Records from a pointing dataset -
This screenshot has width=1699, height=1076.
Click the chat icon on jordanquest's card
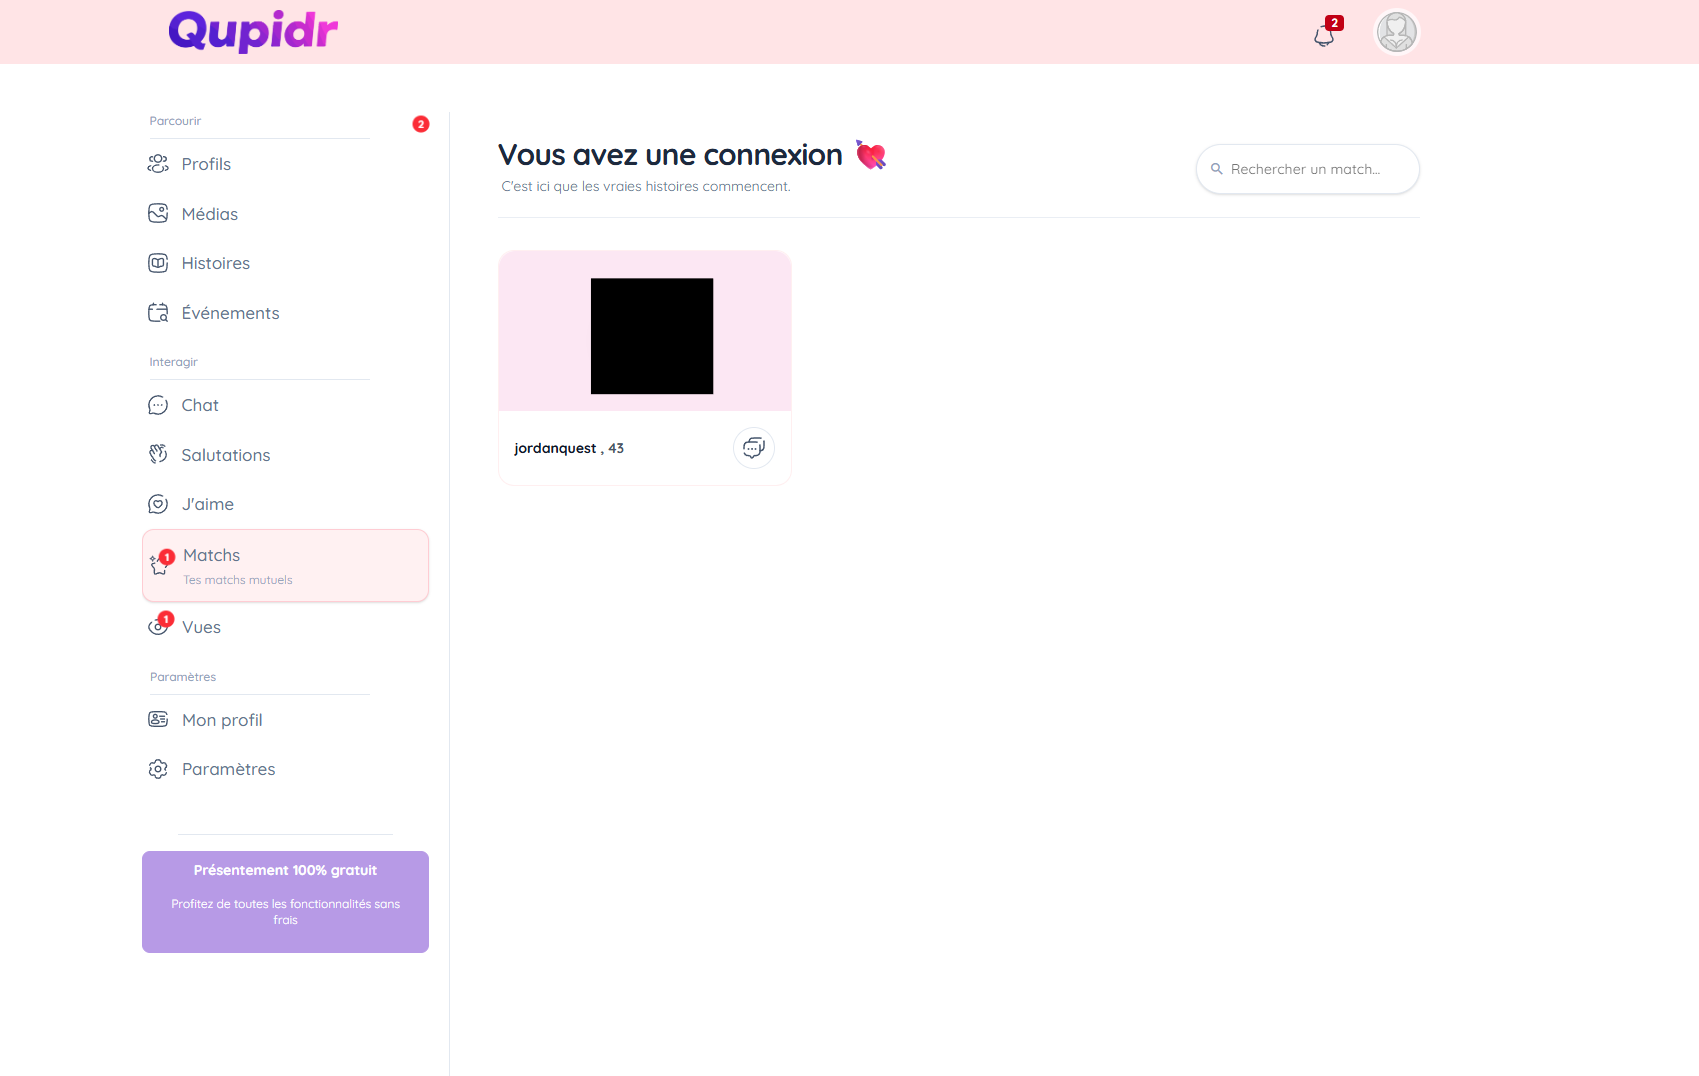pos(753,448)
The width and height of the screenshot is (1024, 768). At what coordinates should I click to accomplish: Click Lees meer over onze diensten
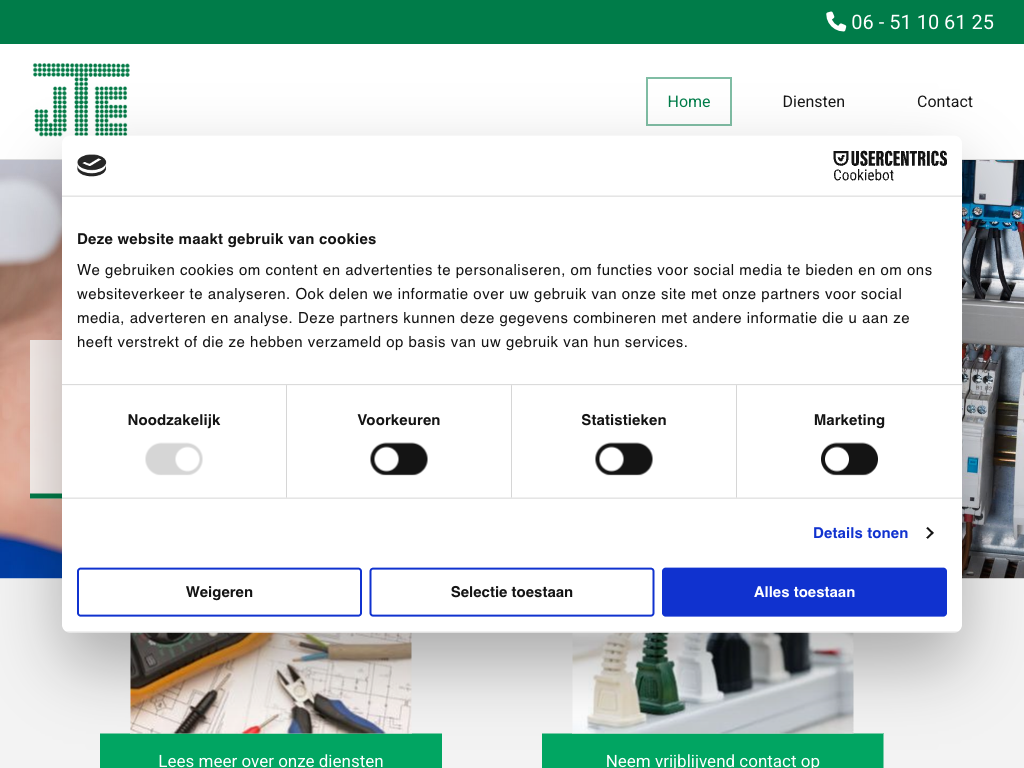(271, 755)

Exercise goal - Copy every line of text in the material above word for word, omitting the pictures.

Task answer -
This screenshot has width=1699, height=1076.
Click the chat icon on jordanquest's card
pos(753,448)
The width and height of the screenshot is (1024, 768). At what coordinates should I click to accomplish: Click Lees meer over onze diensten
(271, 755)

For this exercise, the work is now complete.